Los seminaristas, tribu discreta, evitaba el Portal de las Tablas y abandonaba la fortificación por el Portal Nou o por el túnel del Soto que les dejaba casi en el campo para jugar, con las sotanas remangadas, -mens sana in corpore sano-, un partido de fútbol. Verlos pasar en fila de a dos, con sus ‘becas’, aquellas bandas coloradas cruzadas en ‘M’ mariana sobre el pecho y las espaldas, era un espectáculo de mucho color. Más juego daban los reclutas del Castillo que, estos sí, salían por el Portal de las Tablas con toda su bélica para fernalia de machos que cargaban bazokas, lanzagranadas y pequeñas ametralladoras para hacer, previo aviso a navegantes que publicaba el Diario de Ibiza, prácticas de tiro sobre la isla de las Ratas o sobre cualquier otro islote, maniobras que cabreaban sobremanera a los pescadores.

Villangómez, que vivía junto a la plaça de Vila,l o recuerda en ‘El llambreig en la fosca’: «A l’estiu o a l’hivern, en un momento determinat, pujaven els muls de l’exèrcit, amb alguns soldats, i travessaven la plaça per tombar, vora el tros rodó de murada, cap al baluard de Sant Joan i les grans quadres veïnes». También el Ayuntamiento era un punto de natural convergencia al que también tenían que acudir los vecinos de la Marina para mil historias y trámites, -tasas, multas, impuestos, permisos, empadronamientos, instancias, certificados y demás papeleos-, circunstancia que proporcionaba una cotidiana animación. Y más alegraba nuestro griterío, alumnos del Santa María, que de tanto subir y bajar nos conocíamos las piedras del recorrido que, como locos, amb els peus al cul, hacíamos a la carrera.

________________________

Instrucciones
A. Según el texto sobre el Portal de las Tablas, ¿a quiénes cabreaban sobremanera las maniobras de tiro de los reclutas del Castillo?
B. Prosigue el texto sobre el Portal de las Tablas a partir de su última oración.

Datos sin procesar
________________________

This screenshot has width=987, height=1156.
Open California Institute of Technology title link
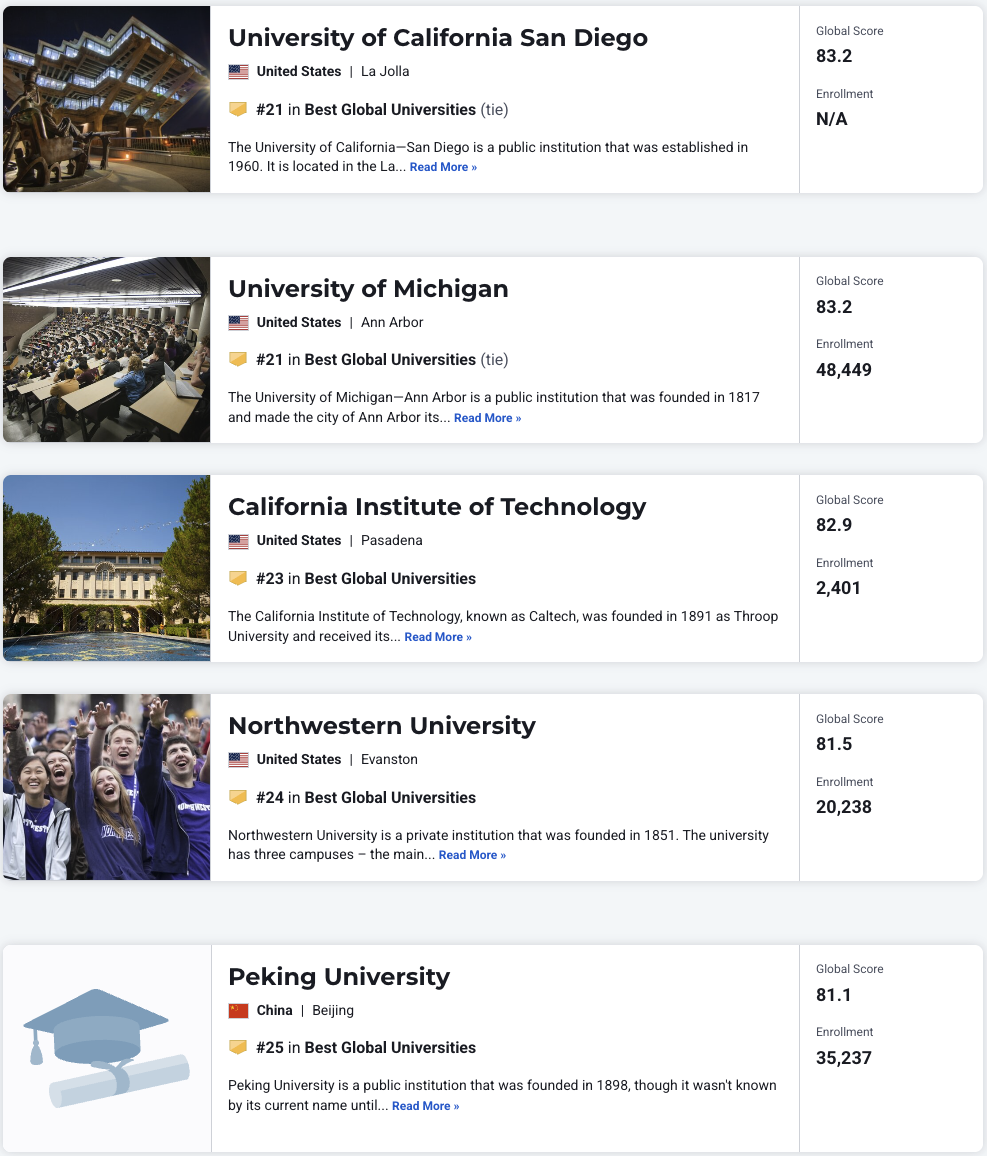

________________________

Resultados
A. A los pescadores.

B.
Cualquier fotografía de aquellos años nos descubre la vida que entonces tenía Dalt Vila. En el sol invernal de la media mañana, el personal se sentaba en los portales para hilar y deshilar la cháchara cotidiana y a la explanada de Santa Llúcia, sobre la muralla, acudían las mujeres con sus sillitas de anea para coser en comisión y bordar al alimón. Y otro detalle de viva y familiar habitación eran los tendederos que en los balcones sacaban como banderolas las intimidades a la calle, calzones, camisetas, enaguas y calzoncillos. De aquello no queda nada. Los actuales vecinos de Dalt Vila sienten pasar la vida al ritmo de las horas lentas que acompasan con pereza las campanas, horas muellemente canónigas que devuelven el espíritu a esa intimidad del vacío, intermedia entre la meditación y el bostezo.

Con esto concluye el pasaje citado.